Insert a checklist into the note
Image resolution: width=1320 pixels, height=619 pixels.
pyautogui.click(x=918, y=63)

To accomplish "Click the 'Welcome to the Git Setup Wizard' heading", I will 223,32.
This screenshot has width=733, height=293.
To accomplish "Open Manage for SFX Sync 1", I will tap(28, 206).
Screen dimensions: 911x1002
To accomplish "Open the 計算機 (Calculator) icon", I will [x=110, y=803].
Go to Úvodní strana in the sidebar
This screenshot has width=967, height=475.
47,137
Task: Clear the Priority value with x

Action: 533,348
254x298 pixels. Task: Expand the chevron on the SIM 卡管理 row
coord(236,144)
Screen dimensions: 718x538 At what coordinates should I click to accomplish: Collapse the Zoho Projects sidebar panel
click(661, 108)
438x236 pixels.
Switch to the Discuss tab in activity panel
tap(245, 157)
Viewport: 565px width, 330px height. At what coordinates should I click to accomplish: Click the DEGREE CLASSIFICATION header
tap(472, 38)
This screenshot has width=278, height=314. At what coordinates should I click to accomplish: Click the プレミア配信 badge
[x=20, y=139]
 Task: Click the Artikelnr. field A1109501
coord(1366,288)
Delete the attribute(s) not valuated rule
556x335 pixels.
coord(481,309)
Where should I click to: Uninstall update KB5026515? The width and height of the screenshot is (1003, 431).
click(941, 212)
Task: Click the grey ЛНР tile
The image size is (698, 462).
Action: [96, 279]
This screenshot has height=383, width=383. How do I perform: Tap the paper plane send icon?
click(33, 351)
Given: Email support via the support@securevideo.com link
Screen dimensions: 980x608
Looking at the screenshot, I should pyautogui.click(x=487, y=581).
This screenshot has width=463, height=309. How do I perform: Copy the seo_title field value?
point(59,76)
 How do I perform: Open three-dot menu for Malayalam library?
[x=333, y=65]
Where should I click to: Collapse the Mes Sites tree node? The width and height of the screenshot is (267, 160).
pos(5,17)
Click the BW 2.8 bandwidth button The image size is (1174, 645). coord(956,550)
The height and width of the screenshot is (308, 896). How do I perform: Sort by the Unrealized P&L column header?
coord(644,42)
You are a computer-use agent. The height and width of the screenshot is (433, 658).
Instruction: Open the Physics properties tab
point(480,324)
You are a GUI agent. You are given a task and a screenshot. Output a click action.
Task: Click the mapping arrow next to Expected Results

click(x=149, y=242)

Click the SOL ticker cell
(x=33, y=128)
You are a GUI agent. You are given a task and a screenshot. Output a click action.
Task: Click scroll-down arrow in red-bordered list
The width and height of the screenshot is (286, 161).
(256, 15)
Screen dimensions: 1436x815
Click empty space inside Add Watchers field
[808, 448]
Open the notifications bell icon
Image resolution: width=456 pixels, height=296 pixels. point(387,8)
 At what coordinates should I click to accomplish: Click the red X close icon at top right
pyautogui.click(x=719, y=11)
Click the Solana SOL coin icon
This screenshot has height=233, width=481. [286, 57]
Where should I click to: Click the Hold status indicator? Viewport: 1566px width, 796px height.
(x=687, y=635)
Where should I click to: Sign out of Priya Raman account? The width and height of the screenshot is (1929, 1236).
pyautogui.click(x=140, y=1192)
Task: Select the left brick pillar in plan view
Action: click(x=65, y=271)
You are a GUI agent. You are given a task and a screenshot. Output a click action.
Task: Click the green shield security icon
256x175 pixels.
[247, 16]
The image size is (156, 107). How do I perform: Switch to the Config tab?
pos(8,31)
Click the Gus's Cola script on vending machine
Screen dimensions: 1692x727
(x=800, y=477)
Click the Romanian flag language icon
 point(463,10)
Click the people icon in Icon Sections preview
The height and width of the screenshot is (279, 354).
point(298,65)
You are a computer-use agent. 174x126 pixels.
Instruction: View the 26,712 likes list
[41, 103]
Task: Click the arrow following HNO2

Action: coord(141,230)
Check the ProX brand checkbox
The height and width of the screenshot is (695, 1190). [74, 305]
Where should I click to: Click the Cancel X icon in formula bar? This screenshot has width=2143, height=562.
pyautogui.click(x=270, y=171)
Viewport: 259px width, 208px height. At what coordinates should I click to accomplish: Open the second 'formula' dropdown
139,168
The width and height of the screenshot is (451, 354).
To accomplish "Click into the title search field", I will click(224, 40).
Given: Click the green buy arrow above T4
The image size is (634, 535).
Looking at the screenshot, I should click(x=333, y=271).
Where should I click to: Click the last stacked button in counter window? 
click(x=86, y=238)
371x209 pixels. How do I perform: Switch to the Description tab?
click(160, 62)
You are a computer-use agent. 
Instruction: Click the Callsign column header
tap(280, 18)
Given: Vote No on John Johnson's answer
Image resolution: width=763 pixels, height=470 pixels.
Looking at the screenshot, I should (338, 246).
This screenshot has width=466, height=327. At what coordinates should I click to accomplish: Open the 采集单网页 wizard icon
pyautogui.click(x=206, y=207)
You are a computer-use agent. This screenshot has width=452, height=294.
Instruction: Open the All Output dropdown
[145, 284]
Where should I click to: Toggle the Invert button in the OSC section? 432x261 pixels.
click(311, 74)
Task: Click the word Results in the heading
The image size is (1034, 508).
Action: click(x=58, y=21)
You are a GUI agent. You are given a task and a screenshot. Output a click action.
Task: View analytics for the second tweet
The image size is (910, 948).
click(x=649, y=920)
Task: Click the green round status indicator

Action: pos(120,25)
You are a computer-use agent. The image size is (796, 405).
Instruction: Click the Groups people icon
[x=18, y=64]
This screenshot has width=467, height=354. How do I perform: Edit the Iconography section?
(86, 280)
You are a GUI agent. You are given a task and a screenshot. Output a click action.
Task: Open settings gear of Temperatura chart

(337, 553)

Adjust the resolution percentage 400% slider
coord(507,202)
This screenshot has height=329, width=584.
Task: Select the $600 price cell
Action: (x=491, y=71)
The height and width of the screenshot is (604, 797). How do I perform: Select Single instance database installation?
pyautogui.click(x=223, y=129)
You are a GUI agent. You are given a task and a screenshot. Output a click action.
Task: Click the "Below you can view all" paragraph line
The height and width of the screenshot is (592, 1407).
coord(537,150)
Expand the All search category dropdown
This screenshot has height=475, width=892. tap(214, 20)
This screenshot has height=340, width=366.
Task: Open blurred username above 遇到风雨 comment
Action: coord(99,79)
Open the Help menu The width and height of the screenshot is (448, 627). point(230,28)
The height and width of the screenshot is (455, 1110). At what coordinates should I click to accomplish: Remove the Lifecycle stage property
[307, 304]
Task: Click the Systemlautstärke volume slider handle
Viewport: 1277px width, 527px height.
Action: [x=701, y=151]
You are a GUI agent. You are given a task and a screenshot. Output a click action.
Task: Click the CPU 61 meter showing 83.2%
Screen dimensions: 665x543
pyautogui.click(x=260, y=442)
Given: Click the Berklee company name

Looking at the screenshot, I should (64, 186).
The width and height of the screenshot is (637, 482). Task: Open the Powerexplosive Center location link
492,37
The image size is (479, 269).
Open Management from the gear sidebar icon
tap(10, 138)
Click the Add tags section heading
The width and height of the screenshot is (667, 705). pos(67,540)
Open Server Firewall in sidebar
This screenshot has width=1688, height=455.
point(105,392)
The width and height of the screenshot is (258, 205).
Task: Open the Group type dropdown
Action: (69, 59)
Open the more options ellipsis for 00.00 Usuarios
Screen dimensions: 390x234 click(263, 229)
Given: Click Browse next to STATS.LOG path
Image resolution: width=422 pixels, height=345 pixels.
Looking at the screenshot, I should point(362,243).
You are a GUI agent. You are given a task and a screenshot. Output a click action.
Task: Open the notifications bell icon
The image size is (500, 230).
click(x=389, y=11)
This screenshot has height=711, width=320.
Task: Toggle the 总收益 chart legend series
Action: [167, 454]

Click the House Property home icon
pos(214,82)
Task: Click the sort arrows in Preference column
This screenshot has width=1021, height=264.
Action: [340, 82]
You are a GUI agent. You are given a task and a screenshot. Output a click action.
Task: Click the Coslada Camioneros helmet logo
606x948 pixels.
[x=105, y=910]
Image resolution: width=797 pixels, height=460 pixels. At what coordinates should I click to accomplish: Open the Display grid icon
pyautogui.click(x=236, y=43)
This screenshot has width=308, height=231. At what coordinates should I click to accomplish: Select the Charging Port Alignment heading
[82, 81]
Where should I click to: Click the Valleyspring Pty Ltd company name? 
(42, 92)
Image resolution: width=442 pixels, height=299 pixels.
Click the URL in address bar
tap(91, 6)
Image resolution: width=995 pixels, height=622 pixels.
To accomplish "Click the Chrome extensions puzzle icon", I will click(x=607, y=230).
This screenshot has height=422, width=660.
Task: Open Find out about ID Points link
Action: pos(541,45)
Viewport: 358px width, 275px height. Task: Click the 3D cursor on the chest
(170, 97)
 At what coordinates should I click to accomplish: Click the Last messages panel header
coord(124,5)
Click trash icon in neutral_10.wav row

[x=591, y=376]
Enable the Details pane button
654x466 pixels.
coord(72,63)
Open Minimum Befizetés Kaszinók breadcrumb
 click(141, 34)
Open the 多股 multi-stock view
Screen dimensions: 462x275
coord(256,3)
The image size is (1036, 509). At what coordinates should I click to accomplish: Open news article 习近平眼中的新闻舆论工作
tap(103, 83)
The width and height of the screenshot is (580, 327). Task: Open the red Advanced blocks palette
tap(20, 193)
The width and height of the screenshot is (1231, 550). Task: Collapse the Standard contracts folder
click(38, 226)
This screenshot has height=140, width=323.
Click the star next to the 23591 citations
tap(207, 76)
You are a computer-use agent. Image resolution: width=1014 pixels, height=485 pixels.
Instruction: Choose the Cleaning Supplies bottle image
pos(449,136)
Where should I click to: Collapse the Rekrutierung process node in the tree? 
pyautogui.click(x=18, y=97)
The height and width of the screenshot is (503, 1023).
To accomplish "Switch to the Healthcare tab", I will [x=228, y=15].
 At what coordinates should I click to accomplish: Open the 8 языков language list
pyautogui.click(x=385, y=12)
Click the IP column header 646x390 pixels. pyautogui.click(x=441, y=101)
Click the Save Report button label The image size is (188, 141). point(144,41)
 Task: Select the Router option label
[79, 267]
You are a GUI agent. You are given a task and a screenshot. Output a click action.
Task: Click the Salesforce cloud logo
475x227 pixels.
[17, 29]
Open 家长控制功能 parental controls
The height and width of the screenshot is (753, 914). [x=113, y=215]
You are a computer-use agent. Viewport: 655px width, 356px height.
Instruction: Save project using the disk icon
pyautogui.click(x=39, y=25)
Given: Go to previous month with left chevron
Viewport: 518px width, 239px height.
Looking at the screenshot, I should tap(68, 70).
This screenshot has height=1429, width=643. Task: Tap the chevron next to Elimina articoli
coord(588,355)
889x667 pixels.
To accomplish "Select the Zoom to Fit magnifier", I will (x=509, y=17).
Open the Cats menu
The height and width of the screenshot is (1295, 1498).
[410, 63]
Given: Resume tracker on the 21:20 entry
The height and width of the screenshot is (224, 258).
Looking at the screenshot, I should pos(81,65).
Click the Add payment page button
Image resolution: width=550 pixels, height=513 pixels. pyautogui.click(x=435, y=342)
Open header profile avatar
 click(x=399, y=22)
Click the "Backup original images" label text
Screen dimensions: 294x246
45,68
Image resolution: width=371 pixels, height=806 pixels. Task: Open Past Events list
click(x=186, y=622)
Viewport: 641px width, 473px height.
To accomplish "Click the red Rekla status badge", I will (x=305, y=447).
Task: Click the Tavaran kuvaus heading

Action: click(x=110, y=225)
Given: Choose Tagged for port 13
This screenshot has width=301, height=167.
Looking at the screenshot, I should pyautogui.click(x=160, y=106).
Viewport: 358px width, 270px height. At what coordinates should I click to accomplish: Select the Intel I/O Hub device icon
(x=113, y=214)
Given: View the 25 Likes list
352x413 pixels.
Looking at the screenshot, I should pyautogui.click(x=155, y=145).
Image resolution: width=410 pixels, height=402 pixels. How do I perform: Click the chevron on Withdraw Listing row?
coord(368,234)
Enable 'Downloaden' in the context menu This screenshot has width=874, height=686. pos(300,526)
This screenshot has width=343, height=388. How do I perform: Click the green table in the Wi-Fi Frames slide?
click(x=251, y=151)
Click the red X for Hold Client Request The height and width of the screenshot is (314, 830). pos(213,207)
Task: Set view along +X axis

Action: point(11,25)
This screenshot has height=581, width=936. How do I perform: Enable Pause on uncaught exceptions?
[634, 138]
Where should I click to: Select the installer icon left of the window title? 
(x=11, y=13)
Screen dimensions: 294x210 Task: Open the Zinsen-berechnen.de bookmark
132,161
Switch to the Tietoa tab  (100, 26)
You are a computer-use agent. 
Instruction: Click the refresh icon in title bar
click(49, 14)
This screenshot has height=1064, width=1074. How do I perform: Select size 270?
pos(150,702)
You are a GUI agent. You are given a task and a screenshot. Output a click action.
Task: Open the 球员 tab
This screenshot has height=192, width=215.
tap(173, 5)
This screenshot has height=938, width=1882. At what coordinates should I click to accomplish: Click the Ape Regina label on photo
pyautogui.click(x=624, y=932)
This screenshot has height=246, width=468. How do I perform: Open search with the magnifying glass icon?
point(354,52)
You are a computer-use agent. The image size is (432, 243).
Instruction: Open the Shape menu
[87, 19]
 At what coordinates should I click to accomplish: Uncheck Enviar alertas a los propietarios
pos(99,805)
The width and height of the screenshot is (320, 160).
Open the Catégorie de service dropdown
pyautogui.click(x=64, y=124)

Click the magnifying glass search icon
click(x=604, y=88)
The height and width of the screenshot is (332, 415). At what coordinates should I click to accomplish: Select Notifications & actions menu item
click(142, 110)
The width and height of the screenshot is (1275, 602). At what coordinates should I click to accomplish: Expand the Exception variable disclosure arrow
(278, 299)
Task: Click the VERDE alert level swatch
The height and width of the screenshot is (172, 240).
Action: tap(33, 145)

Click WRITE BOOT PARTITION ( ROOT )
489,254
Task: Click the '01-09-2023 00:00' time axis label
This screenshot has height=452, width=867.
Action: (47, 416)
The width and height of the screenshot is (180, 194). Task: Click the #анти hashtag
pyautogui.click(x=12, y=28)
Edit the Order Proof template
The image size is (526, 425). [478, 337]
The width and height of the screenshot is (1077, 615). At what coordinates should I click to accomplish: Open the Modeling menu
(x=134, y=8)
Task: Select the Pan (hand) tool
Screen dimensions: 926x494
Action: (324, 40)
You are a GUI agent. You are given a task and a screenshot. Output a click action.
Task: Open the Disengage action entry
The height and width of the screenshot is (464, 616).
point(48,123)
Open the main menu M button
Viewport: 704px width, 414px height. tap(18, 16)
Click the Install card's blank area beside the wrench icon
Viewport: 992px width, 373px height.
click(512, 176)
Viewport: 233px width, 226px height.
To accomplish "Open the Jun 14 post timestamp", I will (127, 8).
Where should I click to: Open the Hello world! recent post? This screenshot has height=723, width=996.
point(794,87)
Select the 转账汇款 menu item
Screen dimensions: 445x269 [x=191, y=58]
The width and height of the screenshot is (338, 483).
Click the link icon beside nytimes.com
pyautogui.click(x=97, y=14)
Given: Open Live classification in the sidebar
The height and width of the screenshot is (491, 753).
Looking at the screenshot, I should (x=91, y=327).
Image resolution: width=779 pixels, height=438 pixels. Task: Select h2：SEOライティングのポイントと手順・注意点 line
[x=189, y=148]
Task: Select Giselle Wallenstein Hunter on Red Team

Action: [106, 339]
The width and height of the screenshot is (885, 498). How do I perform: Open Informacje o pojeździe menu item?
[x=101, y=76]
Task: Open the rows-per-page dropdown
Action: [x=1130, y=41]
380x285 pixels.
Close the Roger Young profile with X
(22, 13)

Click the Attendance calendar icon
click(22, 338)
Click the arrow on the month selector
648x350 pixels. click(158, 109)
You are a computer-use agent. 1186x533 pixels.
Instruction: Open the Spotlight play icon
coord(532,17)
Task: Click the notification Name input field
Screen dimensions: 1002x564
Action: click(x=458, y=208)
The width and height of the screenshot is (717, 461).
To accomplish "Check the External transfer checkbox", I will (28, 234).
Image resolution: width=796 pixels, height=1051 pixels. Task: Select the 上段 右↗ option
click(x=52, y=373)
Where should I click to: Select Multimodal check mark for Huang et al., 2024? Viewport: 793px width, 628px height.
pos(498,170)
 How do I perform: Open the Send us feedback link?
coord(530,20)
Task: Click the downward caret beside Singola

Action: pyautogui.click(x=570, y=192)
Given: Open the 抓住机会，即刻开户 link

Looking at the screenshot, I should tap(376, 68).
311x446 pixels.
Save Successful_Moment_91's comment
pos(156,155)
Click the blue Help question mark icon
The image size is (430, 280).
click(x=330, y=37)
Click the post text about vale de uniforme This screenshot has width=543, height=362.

◆ ◆ ◆ ◆ ◆ ◆ ◆

[WORK TO BE COMPLETED]
Line count for "entry": report how many lines in the data above include it, with no other words.

[PROBLEM SOLUTION]
2